Les médecins et les infirmières étaient vraiment sympathiques. Je m’amusais à observer leurs visages pendant qu’ils expliquaient ce dont il aurait besoin durant les prochains jours. Tous les efforts qu’ils faisaient pour rendre ce pronom naturel.

Des fois surgissait quelqu’un d’un autre département qui n’était pas au courant de la situation, comme le gars qui est venu pour une prise de sang. Il s’est approché de moi avec son aiguille. Je lui ai dit : « Non, c’est pas moi la maman. Tu vois le gars endormi dans le lit? C’est lui, la maman. »

Et je revenais à ma nièce. « Il est parti, maintenant, le monsieur avec la grosse aiguille… Hein, ma puce? Je me demande il me reste combien d’argent sur ma carte de crédit… Assez pour nous rendre jusqu’au Mexique? On pourrait quitter l’hôpital et monter à bord d’un autobus. Juste nous deux. On pourrait ne jamais revenir. Mais ça ne sera pas trop grave.
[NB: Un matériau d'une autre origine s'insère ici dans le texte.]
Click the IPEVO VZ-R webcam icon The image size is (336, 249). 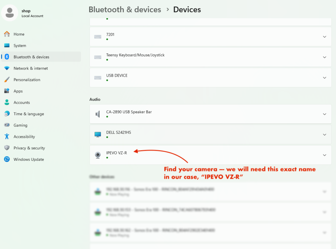[x=98, y=155]
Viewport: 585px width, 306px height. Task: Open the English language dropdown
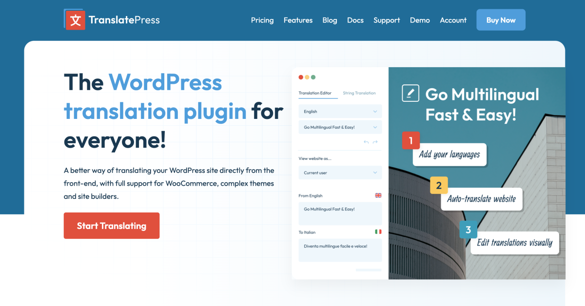[x=340, y=111]
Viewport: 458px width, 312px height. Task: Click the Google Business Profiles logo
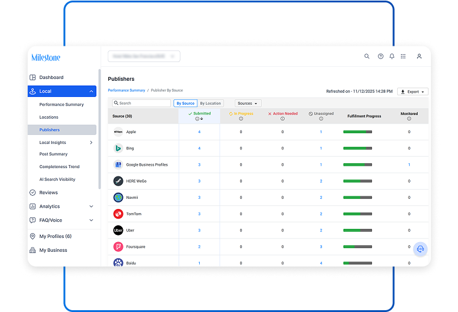119,164
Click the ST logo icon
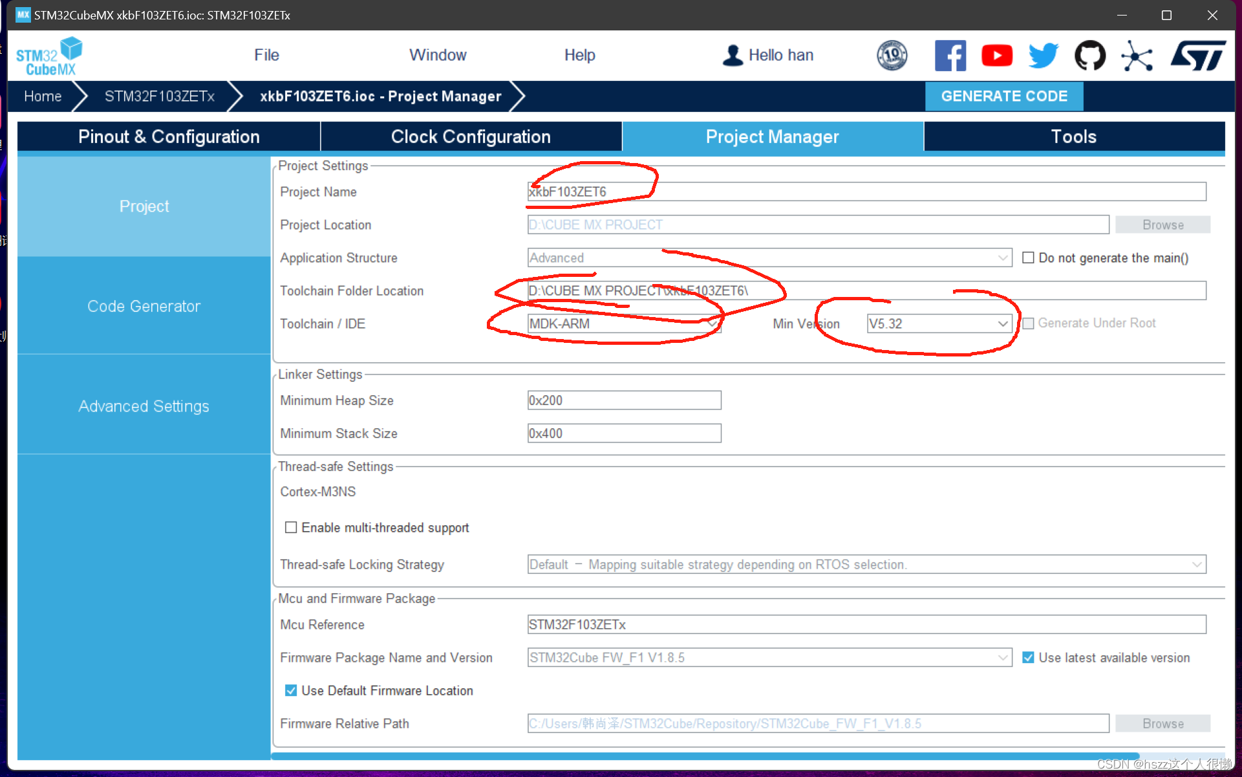Screen dimensions: 1242x777 [x=1198, y=56]
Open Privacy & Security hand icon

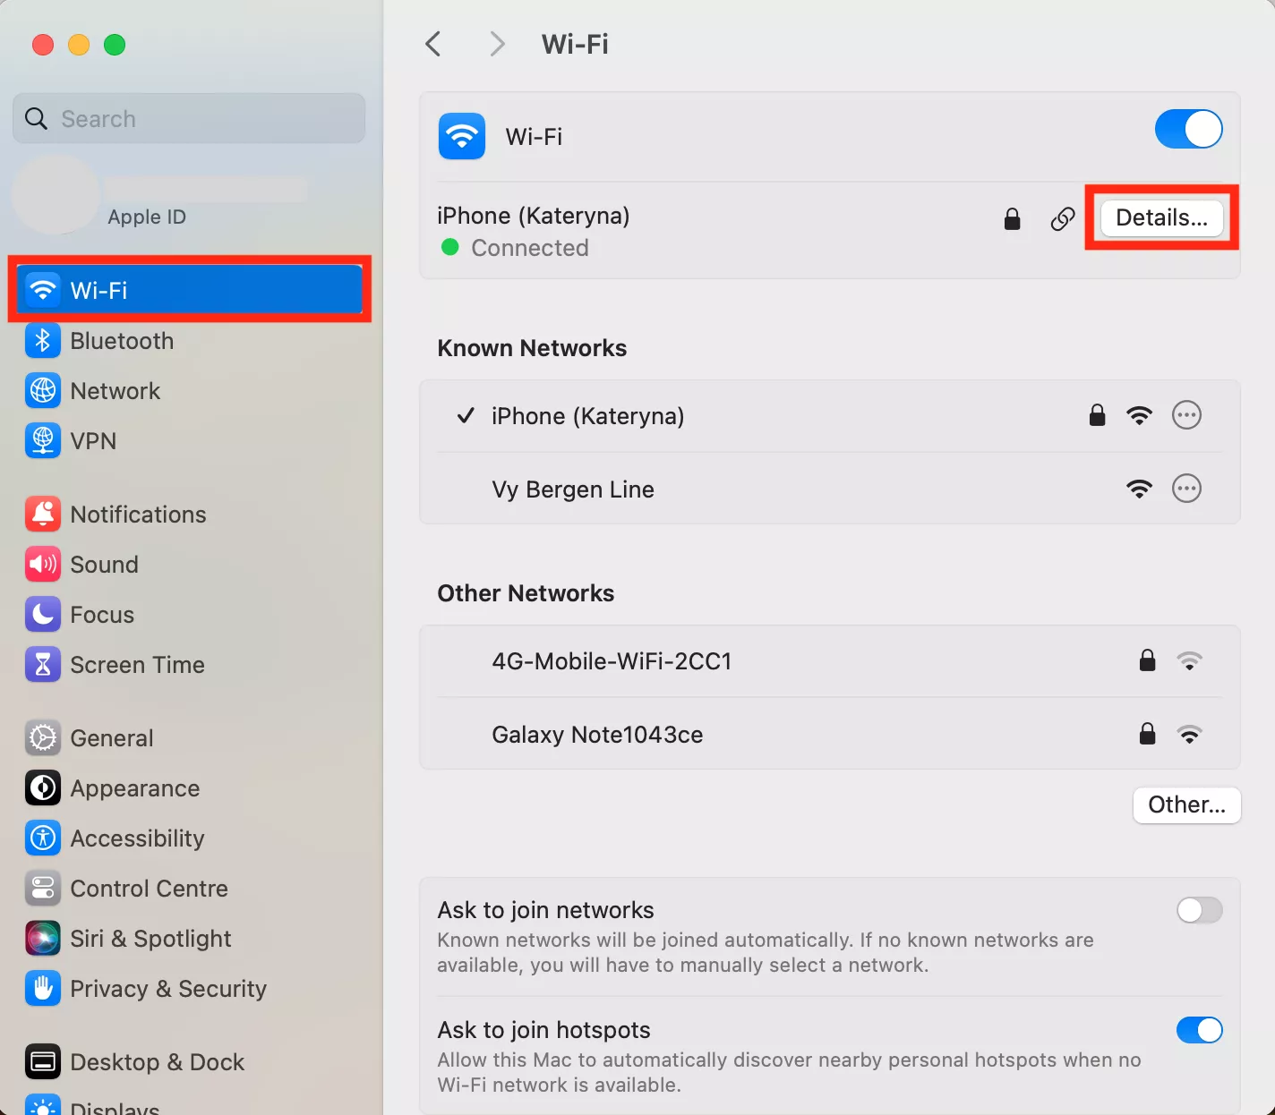pos(42,989)
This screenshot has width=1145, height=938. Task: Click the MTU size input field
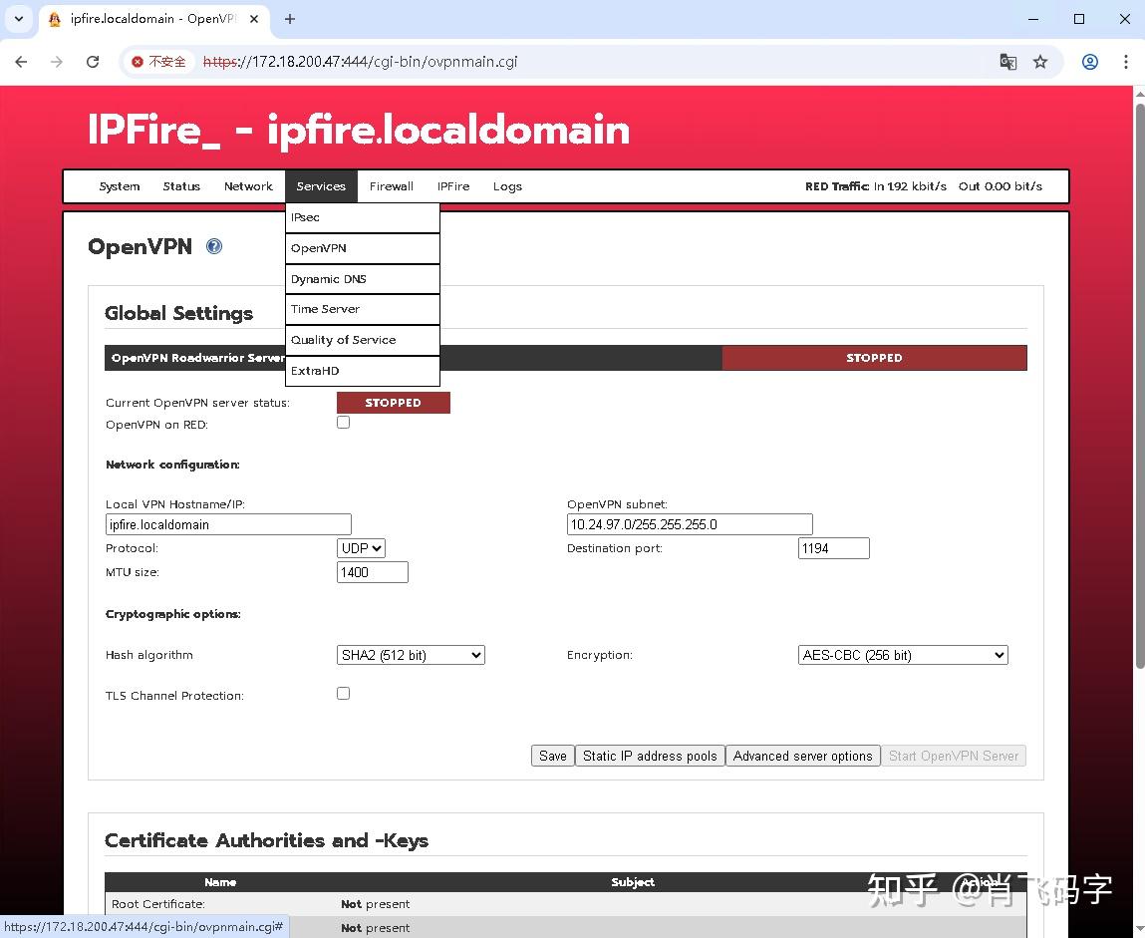[372, 571]
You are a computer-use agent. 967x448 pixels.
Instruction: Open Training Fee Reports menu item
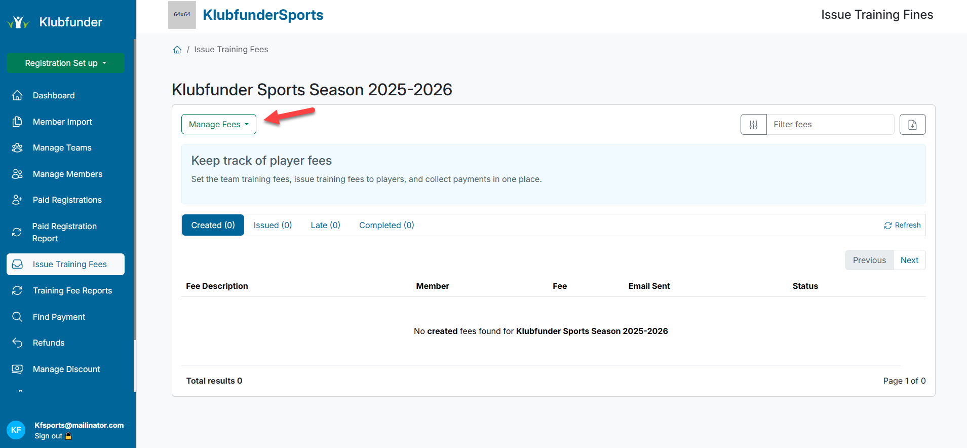coord(72,290)
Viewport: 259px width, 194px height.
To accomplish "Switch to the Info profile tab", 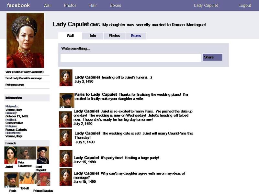I will 93,36.
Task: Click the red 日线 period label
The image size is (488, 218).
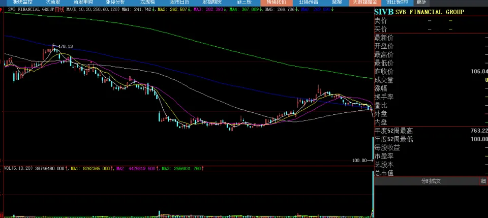Action: (60, 9)
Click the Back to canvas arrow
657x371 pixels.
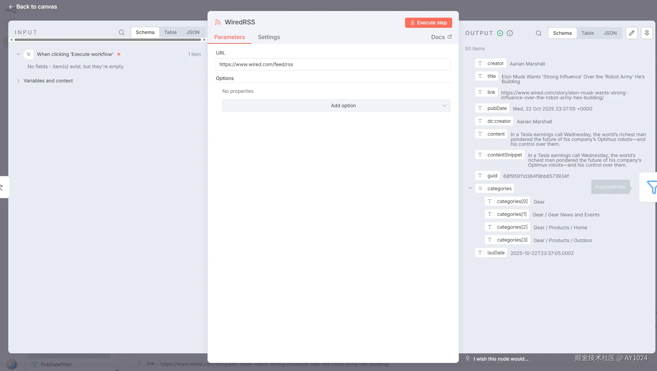[11, 7]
On sera heureuses ensemble, n’est-ce pas? On trouvera une maison au bord de la mer, et je t’apprendrai à jouer dans les vagues, et on pourra ramasser des coquillages, faire des dessins, lire des histoires, manger de la soupe. Un bébé a besoin d’une maman. Pas d’un… point d’interrogation. »

Le pommier en face est en fleurs. Un jour, je vais te faire connaître Nikos Kazantzakis, le créateur de mon grand héros, Zorba le Grec. Il a écrit : « J’ai demandé à l’amandier: parle-moi d’amour, et l’amandier s’est mis à fleurir. »

Mon frère s’est réveillé. Je me suis approchée de lui et je lui ai donné le bébé.

« Salut… ça va? Veux-tu la prendre? Ça me rappelle quand t’étais de la même taille… et du même genre…»

Ce texte est un extrait de la pièce Mon frère est enceinte qui était présentée du 7 au 25 novembre 2011, à La Petite Licorne.